I also read THE ABYSS SURROUNDS US by Emily Skrutskie. Lesbians! Pirates! Sea monsters! Adventure! A morally gray world with extremely morally gray characters! Super super fun.
And I’m reading the Serial Box Publishing THE WITCH THAT CAME IN FROM THE COLD. If you like fantasy, history, and the Cold War, you absolutely MUST be reading this! And the format’s so cool!
Romance wise, I just finished STRONG SIGNAL by Megan Erickson and Santino Hassell. One of my favorite contemporary romances, and one of the best depictions of anxiety/panic disorder I’ve seen in any book, ever.
Nicole also asked about my experience fostering and rescuing animals!
I fostered and rescued for various organizations for five years. I don’t have the space or time to do it right now (and I have some easily stressed out kitties these days, and they come first) but it was a really important part of my life for a long time. Fostering is also a really great way to help save animals but without a long term commitment like adoption. Each rescue organization has a different way of handling fosters, so ask around and find an org that works for you!
Greg Andree asked me to talk about the art of writing flirting, the beginning of intimacy between characters.
This is something I’m always working on, actually. I keep in mind that everything’s a gradual escalation and I use a lot of banter, quips, and teasing (just like I do in real life!). This post helped me a lot when I was writing the District Ballet Company books!
My amazing CP and friend and rock-in-the-wild-world-of-publishing Christina June asked me to talk about my process with freelance manuscripts.

### WRITTEN TASKS
- A) In the blog post, replace "Cold War" with "Space Race" and give the passage that begins at the words "And I’m reading" and stops after "format’s so cool!".
- B) Extend the blog post about reading, animal fostering, and writing by continuing on from its final sentence.
None of the records are needed here.

### DATASET RECORDS
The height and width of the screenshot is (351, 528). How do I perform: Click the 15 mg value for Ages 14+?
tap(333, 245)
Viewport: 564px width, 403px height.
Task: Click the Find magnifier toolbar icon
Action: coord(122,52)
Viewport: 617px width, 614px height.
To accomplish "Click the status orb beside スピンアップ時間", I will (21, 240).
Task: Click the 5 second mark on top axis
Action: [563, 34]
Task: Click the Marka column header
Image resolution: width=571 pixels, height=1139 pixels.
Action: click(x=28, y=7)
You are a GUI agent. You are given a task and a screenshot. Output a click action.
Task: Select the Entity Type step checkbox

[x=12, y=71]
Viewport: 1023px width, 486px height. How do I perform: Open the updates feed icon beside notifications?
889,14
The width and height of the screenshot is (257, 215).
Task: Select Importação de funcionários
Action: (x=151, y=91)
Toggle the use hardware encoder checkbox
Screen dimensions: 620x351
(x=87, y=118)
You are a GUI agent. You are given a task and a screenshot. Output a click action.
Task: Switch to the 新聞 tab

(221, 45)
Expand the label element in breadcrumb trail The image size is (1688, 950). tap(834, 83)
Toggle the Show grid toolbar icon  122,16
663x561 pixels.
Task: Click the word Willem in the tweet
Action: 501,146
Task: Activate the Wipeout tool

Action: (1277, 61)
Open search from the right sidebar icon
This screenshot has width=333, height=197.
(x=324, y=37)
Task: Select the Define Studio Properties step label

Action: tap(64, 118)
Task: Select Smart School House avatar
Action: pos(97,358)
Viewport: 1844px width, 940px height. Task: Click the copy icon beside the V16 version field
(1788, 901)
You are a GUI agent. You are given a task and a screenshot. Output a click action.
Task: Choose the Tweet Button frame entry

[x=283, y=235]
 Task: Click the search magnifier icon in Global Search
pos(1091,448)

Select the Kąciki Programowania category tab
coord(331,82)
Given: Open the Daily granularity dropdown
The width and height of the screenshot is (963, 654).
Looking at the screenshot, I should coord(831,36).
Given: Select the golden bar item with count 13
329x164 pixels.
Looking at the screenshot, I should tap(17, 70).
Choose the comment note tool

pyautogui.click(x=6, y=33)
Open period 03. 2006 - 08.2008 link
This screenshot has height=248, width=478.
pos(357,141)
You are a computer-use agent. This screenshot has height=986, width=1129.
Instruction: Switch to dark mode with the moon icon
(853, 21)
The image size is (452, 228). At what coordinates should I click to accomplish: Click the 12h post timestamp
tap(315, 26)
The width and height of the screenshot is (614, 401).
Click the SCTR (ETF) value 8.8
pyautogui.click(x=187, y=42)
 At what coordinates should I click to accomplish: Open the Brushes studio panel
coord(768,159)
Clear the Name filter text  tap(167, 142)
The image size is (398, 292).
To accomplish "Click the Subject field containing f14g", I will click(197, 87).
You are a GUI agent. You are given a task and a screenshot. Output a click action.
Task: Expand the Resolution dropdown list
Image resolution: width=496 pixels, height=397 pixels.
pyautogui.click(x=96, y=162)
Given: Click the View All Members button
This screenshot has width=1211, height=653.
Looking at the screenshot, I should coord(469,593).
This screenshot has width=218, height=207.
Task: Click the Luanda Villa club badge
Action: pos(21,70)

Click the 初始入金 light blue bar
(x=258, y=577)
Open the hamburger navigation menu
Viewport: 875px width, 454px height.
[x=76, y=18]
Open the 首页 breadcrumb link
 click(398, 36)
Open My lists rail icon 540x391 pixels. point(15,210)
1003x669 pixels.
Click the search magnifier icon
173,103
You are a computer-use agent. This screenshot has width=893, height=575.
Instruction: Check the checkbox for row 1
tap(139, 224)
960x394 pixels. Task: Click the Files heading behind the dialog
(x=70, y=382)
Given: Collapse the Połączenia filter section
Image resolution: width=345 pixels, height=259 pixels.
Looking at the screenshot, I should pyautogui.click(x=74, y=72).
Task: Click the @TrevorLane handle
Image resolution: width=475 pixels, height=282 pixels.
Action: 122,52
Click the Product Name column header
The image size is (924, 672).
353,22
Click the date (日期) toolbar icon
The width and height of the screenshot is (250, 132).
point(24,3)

### RESULTS FOR THE EXERCISE
- A)
And I’m reading the Serial Box Publishing THE WITCH THAT CAME IN FROM THE COLD. If you like fantasy, history, and the Space Race, you absolutely MUST be reading this! And the format’s so cool!

- B)
I usually try to read through the manuscript first on my e-reader and I take hand notes. Then I read through again in Microsoft Word, adding in my notes from my first read and adding anything additional that came up as I reread. I usually try to sketch out the book on a piece of paper, seeing if I can break it into acts and scenes so I can see where the pacing might lag or where we lose control of the plot. I then make a list of what I think the characters’ motivations, needs, and stakes are because if I can’t make a list of those after two reads, then that’s probably something that can be fleshed out a bit more. Most of the time, I divide my edit letters into topics. Plot/Structure, Character, Motivation, Setting, that type of thing. And if the client’s sent me specific questions or feedback they’ve gotten from an agent, I’ll try to address that in the edit letter as well. Usually I have quite a bit of back and forth with clients via email afterwards as they talk through the notes and we come up with solutions for various problems.
The brilliant and very talented you should go read her books Rose Lerner sent me Hamilton lyrics, so naturally…
I’m obsessed, like most of the internet at this point, and I really need everyone to go listen to the soundtrack five, ten, or a hundred times and then tell me all of your feelings. Thank you.